X, y = make_classification(n_samples=n_samples, n_features=n_features, n_informative=n_features,
                           n_redundant=0, n_classes=n_classes, random_state=42,
                           n_clusters_per_class=1, flip_y=0.01, shuffle=False)
y = y.reshape(-1, 1)
df1 = pd.DataFrame(data=X)
df2 = pd.DataFrame(data=y)
df = pd.concat([df1, df2], axis=1)
df.columns = range(len(df.columns))
train, test = train_test_split(df, test_size=test_size)
train_X = train.iloc[:,:-1]
train_y = train.iloc[:,-1]
test_X = test.iloc[:,:-1]
test_y = test.iloc[:,-1]

Batching is a higher order operator that takes a pipeline as its parameter. The assumption is that the operators in the pipeline are either already trained and frozen or support partial_fit.

Case 1:¶

All the operators support partial_fit and we want to train such a pipeline batch-wise.

In [2]:

from lale.lib.lale import Batching
from lale.lib.sklearn import MinMaxScaler, SGDClassifier

pipeline = Batching(operator=MinMaxScaler() >> SGDClassifier())
pipeline.visualize()

In [3]:

#pandas dataframe does not work through the entire pipeline because MinMaxScaler outputs numpy array.
trained_pipeline = pipeline.fit(train_X.values, train_y.values)

In [4]:

predictions = trained_pipeline.predict(test_X.values)

In [5]:

from sklearn.metrics import accuracy_score

accuracy_score(test_y, predictions)

Out[5]:

0.9075

Case 2:¶

All the operators except the estimator are trained and frozen, so we only need to train the estimator which supports partial_fit. For this example, we will use a pre-trained pipeline using IBM AutoAI and try to modify the pipeline by just changing the estimator node.
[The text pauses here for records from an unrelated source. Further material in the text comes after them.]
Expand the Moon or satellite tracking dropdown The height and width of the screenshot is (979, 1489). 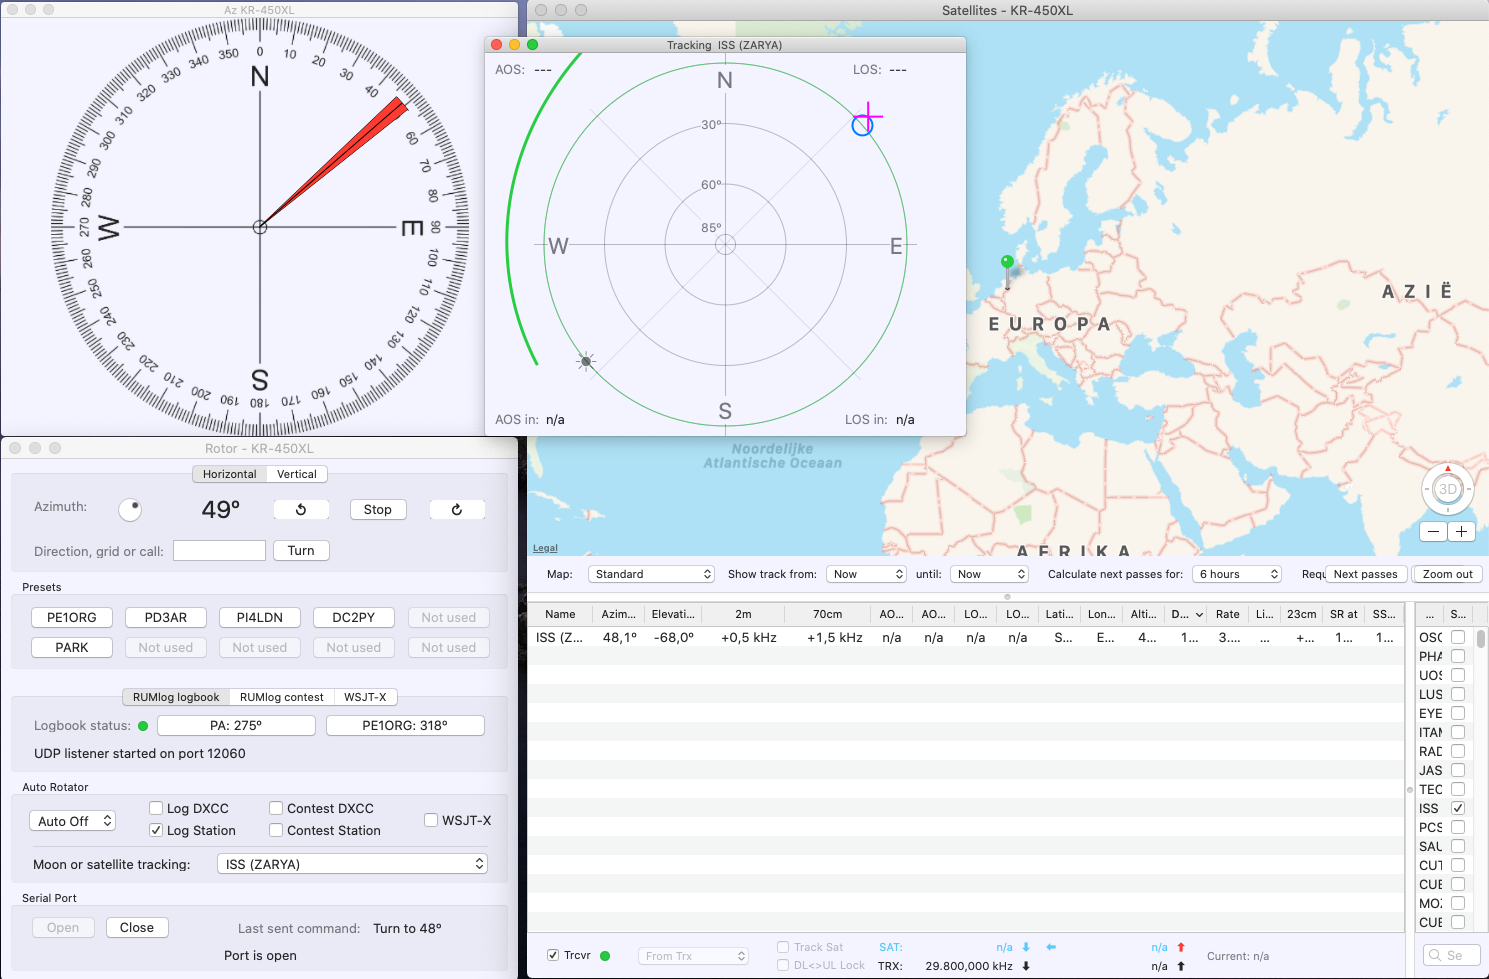[352, 864]
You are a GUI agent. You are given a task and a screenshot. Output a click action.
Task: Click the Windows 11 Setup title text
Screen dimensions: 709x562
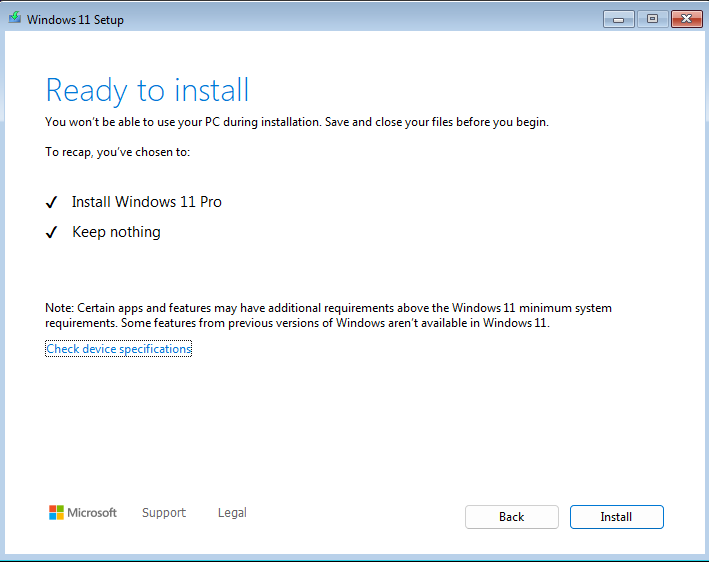(76, 20)
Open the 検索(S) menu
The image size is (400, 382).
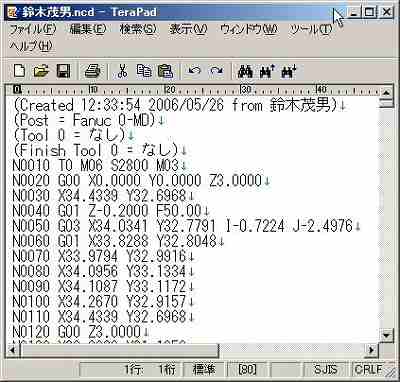point(138,29)
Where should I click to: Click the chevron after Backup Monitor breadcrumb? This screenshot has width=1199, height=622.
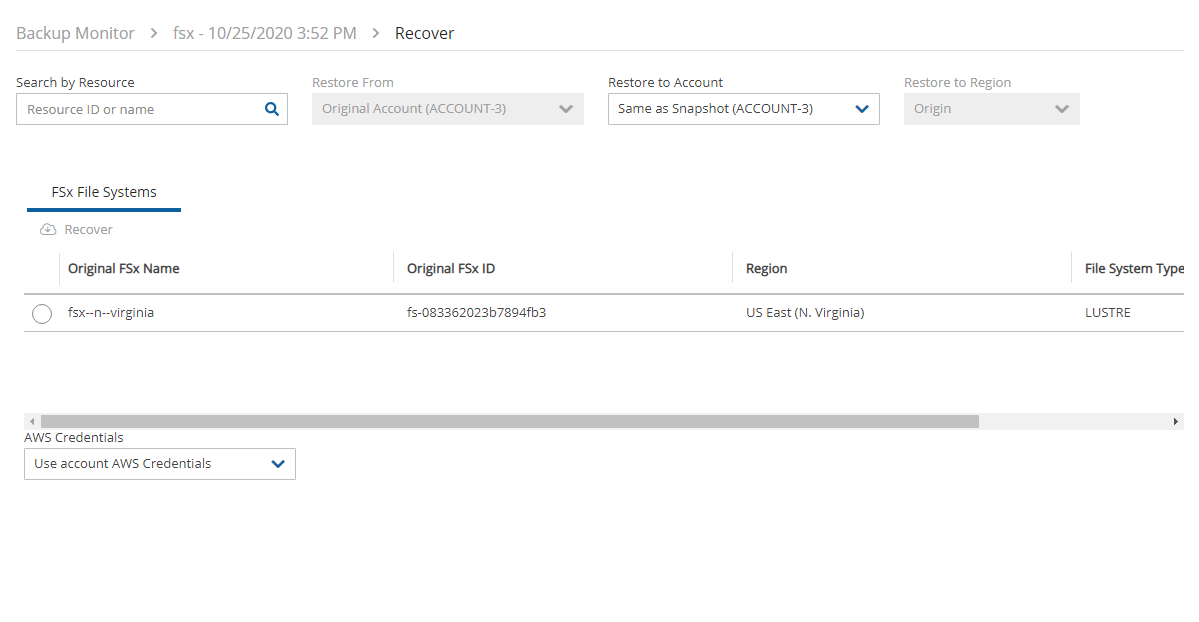point(154,34)
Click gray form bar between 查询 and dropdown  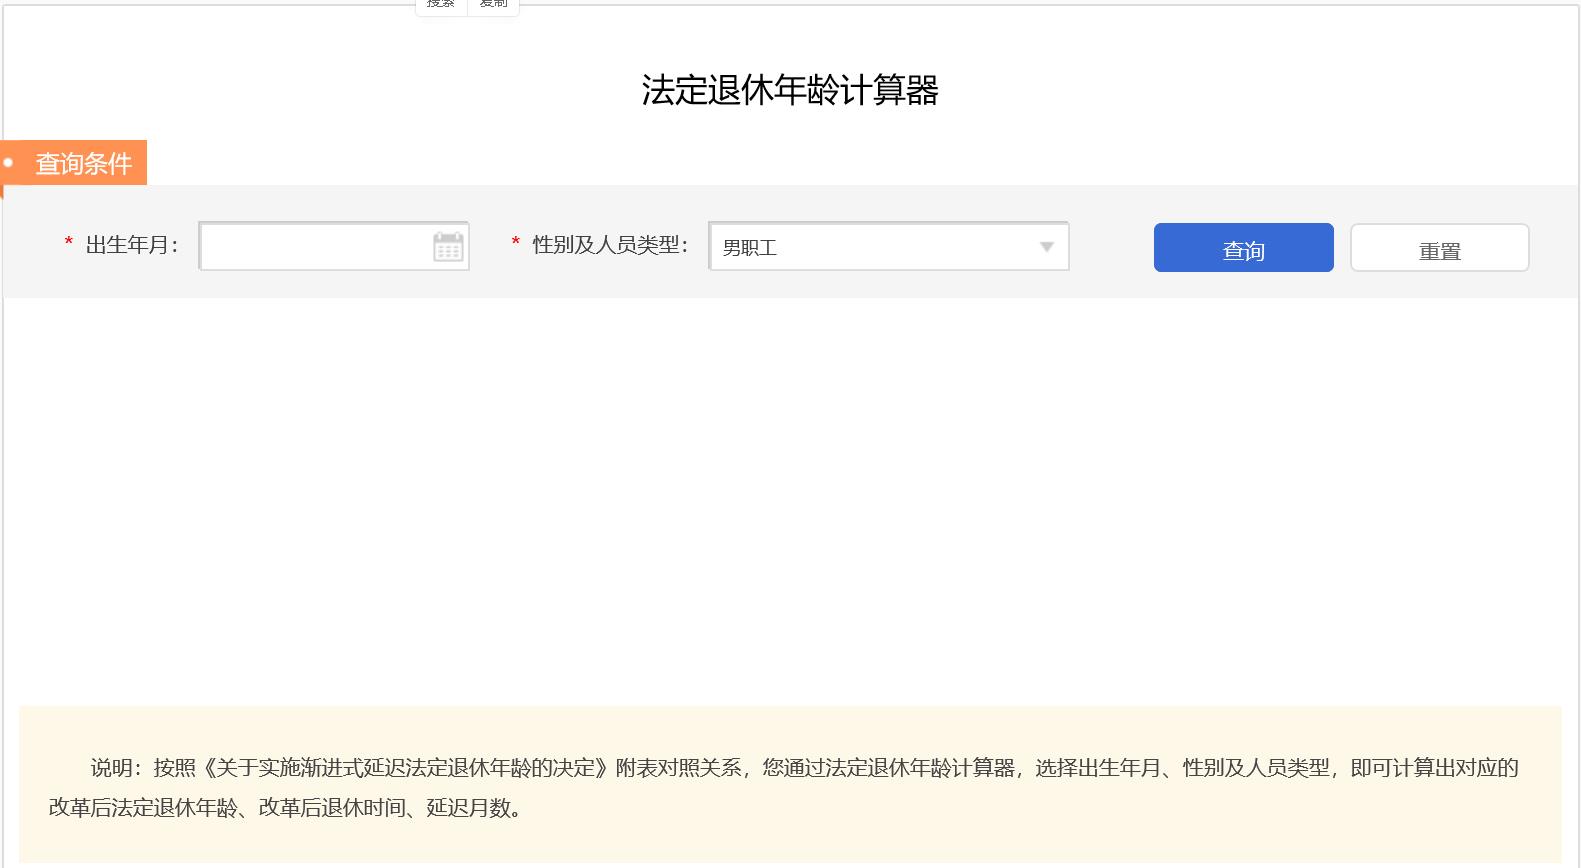1111,247
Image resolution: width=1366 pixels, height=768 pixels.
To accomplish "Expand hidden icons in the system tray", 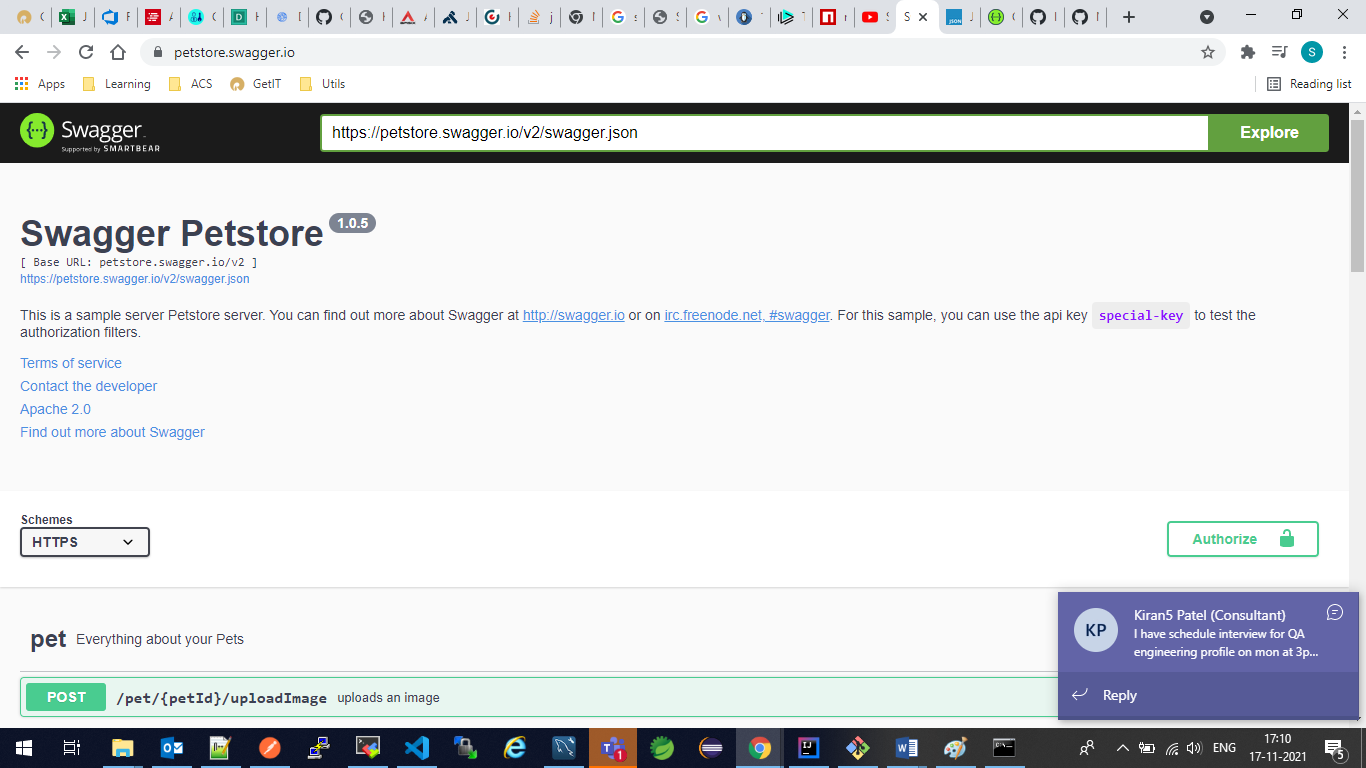I will pyautogui.click(x=1122, y=747).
We can train such a pipeline using Batching as shown in this section.

In [6]:

import joblib
import os
import urllib.request

pickled_model_path = os.path.join(
    "..",
    "lale",
    "datasets",
    "autoai",
    "credit_risk.pickle",
)
pipeline = joblib.load(pickled_model_path)

train_csv_path = "german_credit_data_biased_training.csv"
train_csv_url = "https://raw.githubusercontent.com/pmservice/wml-sample-models/master/autoai/credit-risk-prediction/data/german_credit_data_biased_training.csv"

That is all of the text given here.